Mathieu Lizée – Hint of phononic friction in the slippage supercooled glycerol on mica
Hint of phononic friction in the slippage supercooled glycerol on mica
Mathieu Lizée, Laboratoire de physique – ENS
The fundamental understanding of friction of liquids on solid surfaces remains one of the key knowledge gaps in the transport of fluids. While the standard perspective emphasizes the role of wettability and commensurability, recent works have unveiled the crucial role of the solid’s internal excitations, whether electronic or phononic, on liquid-solid dissipation. In this work, we take advantage of the considerable variation of the molecular timescales of supercooled glycerol under mild change of temperature, in order to explore how friction depends on the liquid’s molecular dynamics.
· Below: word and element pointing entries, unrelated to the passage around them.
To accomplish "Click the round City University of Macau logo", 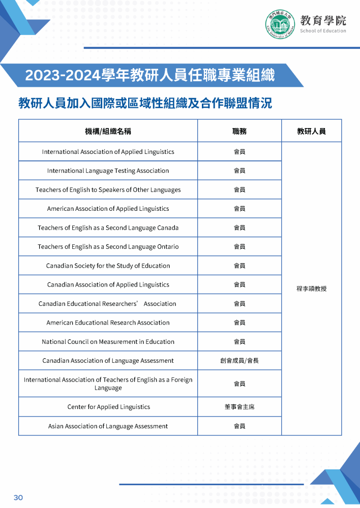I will (x=280, y=24).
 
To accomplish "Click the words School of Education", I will (x=323, y=31).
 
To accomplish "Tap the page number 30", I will (x=18, y=497).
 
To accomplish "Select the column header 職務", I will (x=239, y=131).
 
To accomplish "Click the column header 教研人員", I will (x=311, y=131).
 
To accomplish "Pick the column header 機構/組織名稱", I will (x=108, y=131).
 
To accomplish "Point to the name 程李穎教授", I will (x=311, y=289).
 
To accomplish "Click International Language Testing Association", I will (x=108, y=171).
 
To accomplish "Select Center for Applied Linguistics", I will (x=108, y=407).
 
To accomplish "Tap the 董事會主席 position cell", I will (x=239, y=407).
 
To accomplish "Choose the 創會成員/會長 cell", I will (x=239, y=361).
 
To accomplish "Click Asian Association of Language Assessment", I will (x=108, y=426).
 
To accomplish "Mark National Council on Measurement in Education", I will (x=108, y=342).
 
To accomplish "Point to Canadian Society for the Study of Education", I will (x=108, y=266).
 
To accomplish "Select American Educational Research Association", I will (x=108, y=323).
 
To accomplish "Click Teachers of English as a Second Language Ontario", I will (x=108, y=247).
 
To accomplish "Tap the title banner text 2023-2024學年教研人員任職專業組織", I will (x=150, y=75).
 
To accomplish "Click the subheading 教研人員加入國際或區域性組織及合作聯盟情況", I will (x=145, y=103).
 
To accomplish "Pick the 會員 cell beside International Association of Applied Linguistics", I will (x=239, y=152).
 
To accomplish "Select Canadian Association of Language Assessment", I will (x=108, y=361).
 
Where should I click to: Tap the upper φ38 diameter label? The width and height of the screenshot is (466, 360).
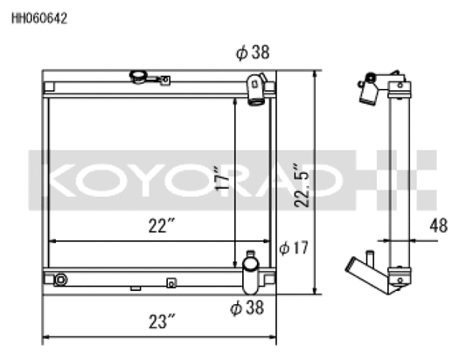(x=252, y=53)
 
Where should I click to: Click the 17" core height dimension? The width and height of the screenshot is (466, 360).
(x=223, y=179)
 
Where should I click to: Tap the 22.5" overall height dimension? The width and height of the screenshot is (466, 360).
(x=300, y=184)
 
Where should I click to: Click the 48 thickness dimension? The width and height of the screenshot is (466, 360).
(x=438, y=226)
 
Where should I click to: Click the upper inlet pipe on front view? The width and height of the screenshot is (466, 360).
(x=255, y=89)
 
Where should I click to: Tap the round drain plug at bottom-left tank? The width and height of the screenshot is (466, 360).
(x=60, y=280)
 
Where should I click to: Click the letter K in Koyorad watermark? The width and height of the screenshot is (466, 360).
(x=59, y=181)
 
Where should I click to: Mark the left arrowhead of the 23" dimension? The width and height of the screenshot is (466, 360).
(x=46, y=336)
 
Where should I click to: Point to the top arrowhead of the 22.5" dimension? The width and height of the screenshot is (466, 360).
(x=314, y=75)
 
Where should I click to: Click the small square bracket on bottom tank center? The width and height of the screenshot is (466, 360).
(x=171, y=282)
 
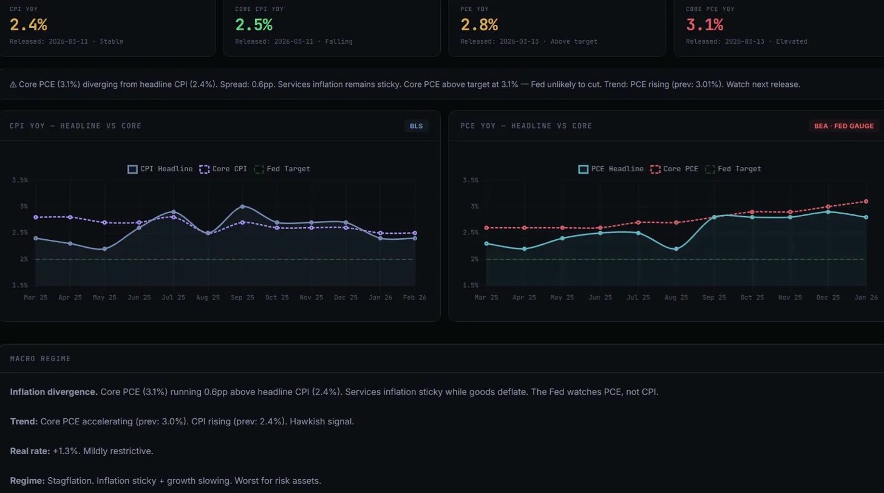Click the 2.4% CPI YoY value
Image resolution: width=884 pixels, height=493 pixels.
[29, 25]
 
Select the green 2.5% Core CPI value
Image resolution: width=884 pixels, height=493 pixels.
[254, 25]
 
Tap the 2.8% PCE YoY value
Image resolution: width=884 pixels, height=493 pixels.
[479, 25]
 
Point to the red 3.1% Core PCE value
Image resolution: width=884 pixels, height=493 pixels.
[704, 25]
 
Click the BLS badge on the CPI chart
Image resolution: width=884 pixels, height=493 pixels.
[416, 126]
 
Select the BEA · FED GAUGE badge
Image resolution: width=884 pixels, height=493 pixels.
[843, 126]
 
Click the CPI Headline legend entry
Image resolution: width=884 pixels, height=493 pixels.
[160, 169]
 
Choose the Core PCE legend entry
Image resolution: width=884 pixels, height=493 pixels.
[675, 169]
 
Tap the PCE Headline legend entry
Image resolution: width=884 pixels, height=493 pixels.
[611, 169]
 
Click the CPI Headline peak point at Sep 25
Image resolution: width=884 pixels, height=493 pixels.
[242, 207]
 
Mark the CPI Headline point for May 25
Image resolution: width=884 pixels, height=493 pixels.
[104, 249]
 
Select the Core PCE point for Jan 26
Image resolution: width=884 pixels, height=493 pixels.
[866, 202]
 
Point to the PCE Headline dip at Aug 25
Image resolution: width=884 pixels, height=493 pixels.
[676, 249]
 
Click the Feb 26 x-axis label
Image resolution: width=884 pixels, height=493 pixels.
[414, 298]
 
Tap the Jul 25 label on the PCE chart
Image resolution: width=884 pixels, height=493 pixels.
[638, 298]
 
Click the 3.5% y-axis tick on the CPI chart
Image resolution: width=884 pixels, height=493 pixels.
[19, 180]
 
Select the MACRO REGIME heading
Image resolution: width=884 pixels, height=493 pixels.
[40, 359]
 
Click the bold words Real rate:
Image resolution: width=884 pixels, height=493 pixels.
[30, 451]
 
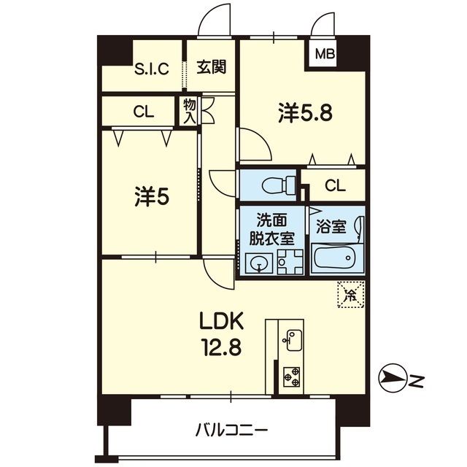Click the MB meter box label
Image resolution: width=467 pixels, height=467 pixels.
(x=325, y=54)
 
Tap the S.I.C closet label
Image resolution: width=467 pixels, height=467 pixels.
(x=152, y=69)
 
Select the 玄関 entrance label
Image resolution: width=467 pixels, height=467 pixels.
(x=212, y=66)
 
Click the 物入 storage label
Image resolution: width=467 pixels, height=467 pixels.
(x=190, y=112)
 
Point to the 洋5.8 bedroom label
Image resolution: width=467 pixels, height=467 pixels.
(x=305, y=113)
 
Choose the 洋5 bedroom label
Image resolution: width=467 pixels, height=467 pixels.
(x=152, y=196)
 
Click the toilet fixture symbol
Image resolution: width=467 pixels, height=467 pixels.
(x=279, y=185)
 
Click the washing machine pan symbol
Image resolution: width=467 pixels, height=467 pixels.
(x=290, y=262)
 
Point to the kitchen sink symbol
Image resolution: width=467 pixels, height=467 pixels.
(x=293, y=340)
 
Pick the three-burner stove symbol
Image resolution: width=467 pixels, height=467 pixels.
(x=292, y=377)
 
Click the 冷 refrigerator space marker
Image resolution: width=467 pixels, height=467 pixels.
(x=351, y=294)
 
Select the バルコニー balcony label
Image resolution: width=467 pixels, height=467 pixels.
(x=232, y=431)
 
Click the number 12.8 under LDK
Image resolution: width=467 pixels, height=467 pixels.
(x=222, y=347)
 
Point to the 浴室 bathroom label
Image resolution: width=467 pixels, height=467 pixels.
(x=331, y=227)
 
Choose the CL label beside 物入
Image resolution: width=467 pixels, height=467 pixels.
(x=144, y=112)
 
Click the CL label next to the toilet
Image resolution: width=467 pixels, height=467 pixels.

Using a dedicated tuning-fork-based AFM to measure the hydrodynamic slippage of glycerol on mica, we report a 2-order of magnitude increase of the slip length with decreasing temperature by only 30◦C. However the solid-liquid friction coefficient is found to be a non monotonous function of the fluid molecular relaxation rate, fα, at odd with an expected Arrhenius activated behavior. In particular we report a linear increase of friction with glycerol’s molecular relaxation rate at high temperature, which cannot be accounted for by existing models which treat the solid surface as a static corrugated potential. We show that this unconventional scaling of friction can be explained by a contribution of the solid’s vibrations which resonate with high frequency density fluctuations in the liquid. Such a resonance allows efficient momentum transfer and boosts friction. This dynamical contribution to friction relies on the overlap of the phononic structure of mica with the vibrational modes of the liquid. As a consequence, it opens new perspectives to control hydrodynamic flows by properly engineering phononic excitation spectra in channel walls and industrially relevant membrane materials.